= EXERCISE DETAILS =
Reproduce the data below word for word, starting at the line that contains "Identify the location" and continuing through the end of the data, with the pictures omitted.

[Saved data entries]
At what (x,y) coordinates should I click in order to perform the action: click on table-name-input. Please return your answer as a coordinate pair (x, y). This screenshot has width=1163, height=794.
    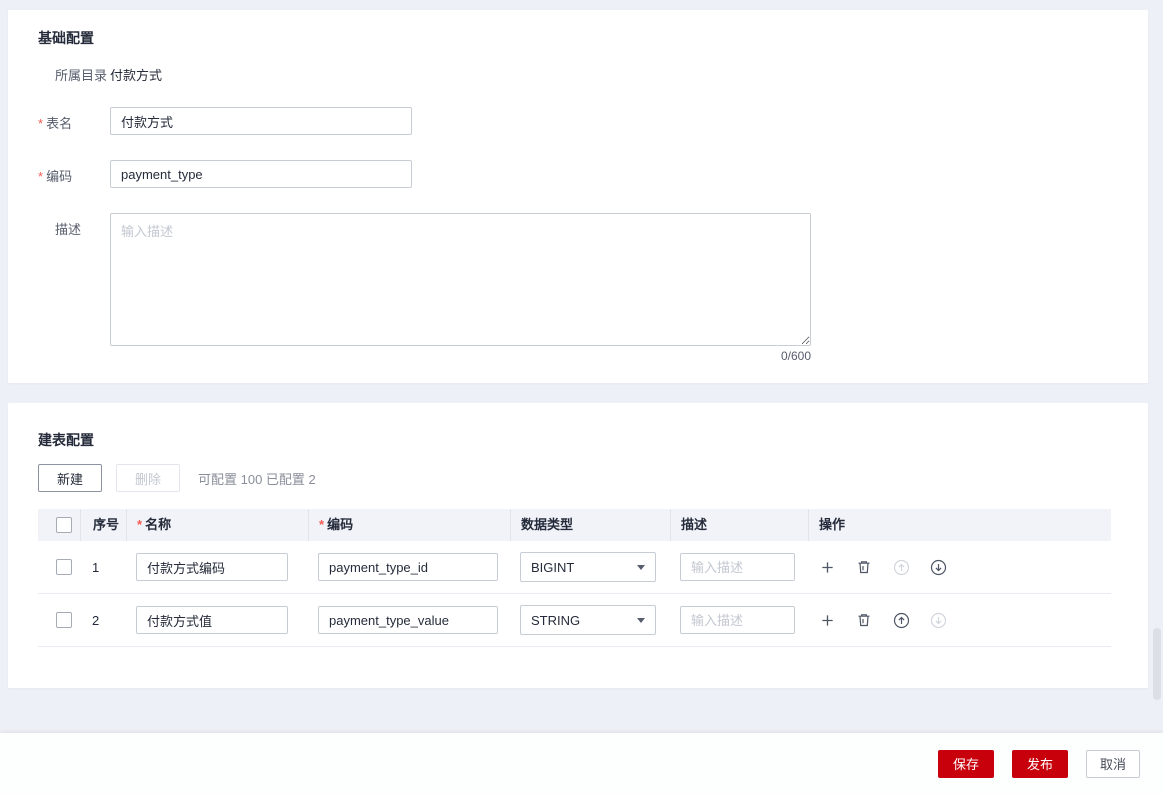
    Looking at the image, I should click on (261, 121).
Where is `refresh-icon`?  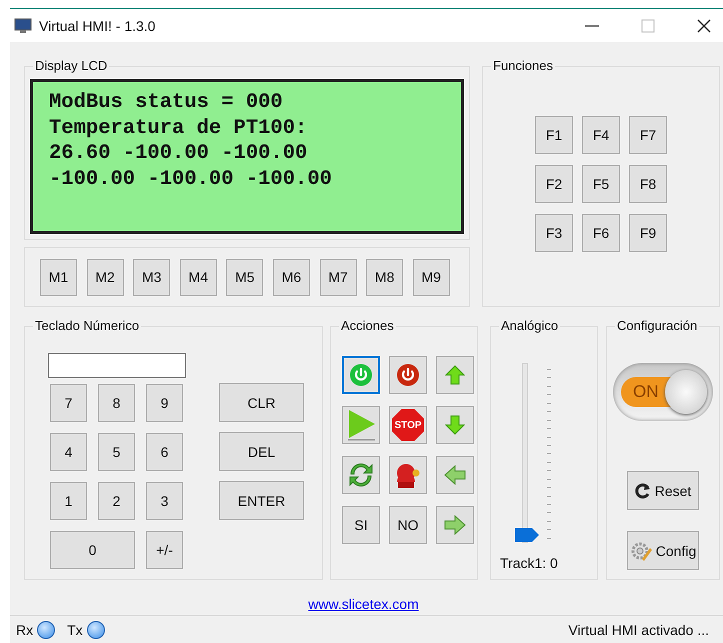 refresh-icon is located at coordinates (361, 475).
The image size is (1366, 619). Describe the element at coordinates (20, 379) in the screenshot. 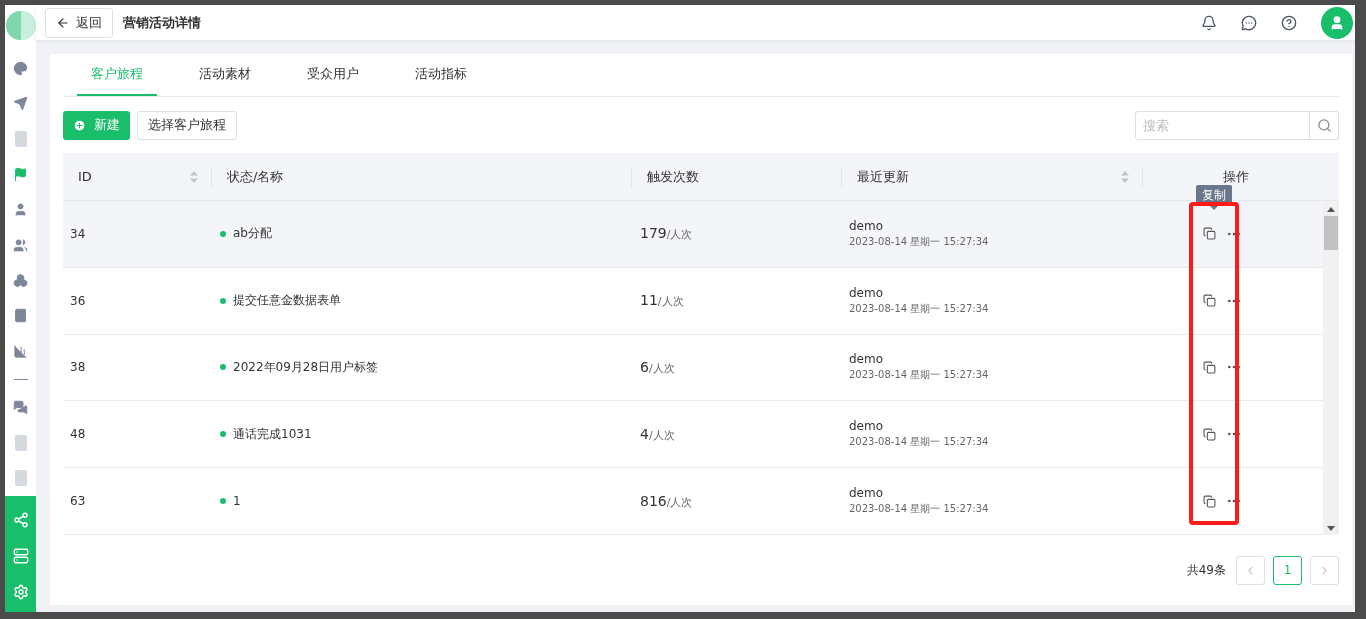

I see `sidebar-divider` at that location.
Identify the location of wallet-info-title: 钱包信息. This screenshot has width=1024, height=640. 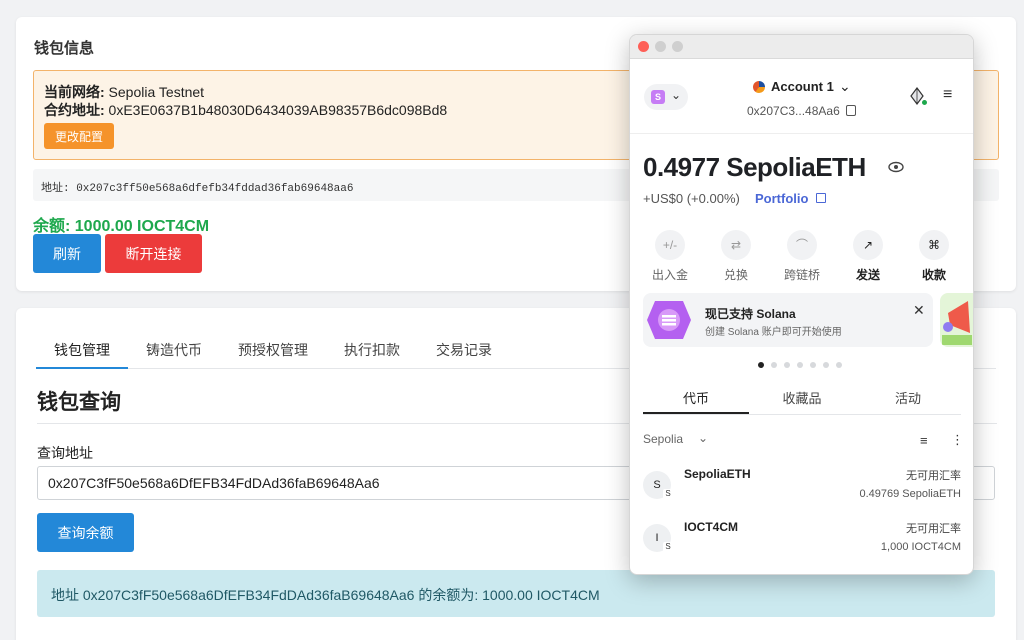
(64, 48).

= SOLVED EXERCISE =
Identify the location of wallet-info-title: 钱包信息. This screenshot has width=1024, height=640. 
(64, 48).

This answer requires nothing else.